» **Task goal**:
Lines from the line with "Task: Translate the" to the line with "Open the Brave Shields lion icon" in the entries below, and only those, must be output exactly, with both ends included.

● ● ●

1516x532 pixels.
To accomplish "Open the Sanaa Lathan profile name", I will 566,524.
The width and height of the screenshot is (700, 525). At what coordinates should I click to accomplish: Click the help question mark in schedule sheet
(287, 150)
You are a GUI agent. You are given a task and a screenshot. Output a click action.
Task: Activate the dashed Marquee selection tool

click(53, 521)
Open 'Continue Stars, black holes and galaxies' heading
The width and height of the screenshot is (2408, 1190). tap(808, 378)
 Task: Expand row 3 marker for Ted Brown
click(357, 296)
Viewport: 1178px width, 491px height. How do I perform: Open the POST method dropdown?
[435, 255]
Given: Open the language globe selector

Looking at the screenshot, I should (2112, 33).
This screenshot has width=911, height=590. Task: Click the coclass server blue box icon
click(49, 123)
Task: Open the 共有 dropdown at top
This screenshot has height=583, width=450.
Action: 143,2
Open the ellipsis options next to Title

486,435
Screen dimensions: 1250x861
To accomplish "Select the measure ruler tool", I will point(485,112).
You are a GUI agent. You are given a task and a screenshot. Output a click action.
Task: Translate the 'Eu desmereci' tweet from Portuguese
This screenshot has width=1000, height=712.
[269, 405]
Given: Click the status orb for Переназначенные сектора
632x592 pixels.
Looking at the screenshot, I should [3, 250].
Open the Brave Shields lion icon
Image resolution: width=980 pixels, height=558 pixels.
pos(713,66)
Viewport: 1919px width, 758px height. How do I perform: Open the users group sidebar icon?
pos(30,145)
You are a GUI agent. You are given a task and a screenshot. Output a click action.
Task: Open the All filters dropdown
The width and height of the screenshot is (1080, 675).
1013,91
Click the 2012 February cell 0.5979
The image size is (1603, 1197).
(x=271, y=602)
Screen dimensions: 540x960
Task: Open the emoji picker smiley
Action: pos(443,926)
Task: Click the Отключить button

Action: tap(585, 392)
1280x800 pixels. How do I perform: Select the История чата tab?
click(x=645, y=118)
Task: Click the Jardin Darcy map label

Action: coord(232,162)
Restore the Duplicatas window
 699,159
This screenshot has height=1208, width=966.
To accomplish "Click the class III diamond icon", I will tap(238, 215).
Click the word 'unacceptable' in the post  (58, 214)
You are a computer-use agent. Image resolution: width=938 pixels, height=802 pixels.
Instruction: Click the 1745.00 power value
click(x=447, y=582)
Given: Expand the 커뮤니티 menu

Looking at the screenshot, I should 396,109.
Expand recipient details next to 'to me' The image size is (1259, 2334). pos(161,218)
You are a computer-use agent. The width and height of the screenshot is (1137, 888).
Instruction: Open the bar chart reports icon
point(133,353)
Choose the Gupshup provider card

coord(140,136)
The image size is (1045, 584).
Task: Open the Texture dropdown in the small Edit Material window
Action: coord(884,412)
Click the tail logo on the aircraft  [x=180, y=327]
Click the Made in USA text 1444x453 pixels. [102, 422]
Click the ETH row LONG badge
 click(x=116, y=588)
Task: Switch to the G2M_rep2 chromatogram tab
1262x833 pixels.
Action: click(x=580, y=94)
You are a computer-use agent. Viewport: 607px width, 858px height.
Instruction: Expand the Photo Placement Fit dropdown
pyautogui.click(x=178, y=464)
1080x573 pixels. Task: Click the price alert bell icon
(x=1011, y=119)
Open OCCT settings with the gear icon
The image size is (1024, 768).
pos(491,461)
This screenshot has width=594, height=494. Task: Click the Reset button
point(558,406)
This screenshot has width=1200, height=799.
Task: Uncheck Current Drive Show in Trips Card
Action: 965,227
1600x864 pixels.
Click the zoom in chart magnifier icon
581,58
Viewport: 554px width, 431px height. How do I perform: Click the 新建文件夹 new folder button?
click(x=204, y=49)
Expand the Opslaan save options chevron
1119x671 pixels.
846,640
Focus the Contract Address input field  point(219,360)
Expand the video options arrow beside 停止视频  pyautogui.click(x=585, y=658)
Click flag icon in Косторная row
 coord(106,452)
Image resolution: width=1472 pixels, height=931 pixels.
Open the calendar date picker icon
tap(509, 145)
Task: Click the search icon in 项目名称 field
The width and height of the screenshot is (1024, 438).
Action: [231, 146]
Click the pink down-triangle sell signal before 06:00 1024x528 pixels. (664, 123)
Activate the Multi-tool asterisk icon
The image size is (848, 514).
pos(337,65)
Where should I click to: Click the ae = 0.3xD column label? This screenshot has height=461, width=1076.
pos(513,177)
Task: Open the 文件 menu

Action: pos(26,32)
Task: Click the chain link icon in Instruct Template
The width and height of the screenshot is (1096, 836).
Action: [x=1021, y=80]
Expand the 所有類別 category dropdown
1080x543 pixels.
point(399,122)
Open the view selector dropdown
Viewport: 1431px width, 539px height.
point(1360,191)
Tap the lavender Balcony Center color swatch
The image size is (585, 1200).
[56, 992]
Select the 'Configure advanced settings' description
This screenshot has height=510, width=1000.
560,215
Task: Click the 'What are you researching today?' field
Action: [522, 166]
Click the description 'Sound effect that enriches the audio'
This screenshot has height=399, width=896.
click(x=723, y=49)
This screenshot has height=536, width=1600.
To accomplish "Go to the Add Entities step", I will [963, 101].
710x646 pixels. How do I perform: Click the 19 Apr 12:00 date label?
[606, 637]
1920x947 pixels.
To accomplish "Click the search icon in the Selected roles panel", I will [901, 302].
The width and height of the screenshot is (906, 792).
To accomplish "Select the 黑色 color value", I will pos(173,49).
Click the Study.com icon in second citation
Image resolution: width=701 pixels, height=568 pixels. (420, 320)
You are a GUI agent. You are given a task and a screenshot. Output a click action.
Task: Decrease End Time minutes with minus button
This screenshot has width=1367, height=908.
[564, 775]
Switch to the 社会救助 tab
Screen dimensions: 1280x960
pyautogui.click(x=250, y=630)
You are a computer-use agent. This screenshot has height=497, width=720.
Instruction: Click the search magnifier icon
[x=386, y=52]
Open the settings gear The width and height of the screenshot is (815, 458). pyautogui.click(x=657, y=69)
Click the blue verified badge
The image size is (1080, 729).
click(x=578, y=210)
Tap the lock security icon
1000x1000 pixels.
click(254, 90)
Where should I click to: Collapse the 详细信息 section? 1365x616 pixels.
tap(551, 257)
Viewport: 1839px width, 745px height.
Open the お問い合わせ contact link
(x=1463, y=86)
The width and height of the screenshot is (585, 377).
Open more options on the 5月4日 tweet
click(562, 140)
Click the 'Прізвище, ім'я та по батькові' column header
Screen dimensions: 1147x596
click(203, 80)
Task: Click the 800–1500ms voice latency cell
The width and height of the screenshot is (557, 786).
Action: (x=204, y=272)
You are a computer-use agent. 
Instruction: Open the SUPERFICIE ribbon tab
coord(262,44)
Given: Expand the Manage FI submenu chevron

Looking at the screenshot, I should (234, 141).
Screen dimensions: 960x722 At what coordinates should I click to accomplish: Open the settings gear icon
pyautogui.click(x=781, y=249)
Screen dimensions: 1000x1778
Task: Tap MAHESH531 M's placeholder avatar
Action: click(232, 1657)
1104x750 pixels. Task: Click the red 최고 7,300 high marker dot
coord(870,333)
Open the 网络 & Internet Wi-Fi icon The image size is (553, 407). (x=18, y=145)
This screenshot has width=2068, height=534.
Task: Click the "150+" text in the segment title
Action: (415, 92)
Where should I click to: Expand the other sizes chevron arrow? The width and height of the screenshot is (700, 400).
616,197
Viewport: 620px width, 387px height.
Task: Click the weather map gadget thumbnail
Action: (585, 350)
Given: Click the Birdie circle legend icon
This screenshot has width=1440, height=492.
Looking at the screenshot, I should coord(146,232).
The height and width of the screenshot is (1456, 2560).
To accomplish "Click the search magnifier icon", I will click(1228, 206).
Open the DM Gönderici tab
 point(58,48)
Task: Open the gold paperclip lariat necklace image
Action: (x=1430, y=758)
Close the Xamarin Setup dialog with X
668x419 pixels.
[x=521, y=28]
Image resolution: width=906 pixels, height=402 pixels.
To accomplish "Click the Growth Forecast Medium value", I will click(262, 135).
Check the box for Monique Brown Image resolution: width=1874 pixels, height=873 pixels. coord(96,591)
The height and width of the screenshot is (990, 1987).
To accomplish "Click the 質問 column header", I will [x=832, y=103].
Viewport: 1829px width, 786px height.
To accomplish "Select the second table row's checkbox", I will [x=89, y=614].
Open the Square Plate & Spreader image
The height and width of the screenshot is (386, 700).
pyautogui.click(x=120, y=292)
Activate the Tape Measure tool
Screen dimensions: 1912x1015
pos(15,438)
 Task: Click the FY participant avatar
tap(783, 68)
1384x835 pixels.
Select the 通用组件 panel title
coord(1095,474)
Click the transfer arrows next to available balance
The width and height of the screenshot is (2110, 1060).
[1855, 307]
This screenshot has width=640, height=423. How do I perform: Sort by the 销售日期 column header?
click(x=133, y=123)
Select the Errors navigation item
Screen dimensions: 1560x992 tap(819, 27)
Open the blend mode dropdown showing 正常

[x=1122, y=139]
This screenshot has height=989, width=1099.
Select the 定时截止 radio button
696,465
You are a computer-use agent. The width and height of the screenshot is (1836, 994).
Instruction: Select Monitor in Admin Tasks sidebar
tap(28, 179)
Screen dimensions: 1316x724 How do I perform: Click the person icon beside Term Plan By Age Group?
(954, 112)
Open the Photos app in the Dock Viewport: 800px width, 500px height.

● ● ●

» **Answer section**:
Task: Translate the 'Eu desmereci' tweet from Portuguese
This screenshot has width=1000, height=712.
[269, 405]
Given: Click the status orb for Переназначенные сектора
632x592 pixels.
Looking at the screenshot, I should [3, 250].
Open the Brave Shields lion icon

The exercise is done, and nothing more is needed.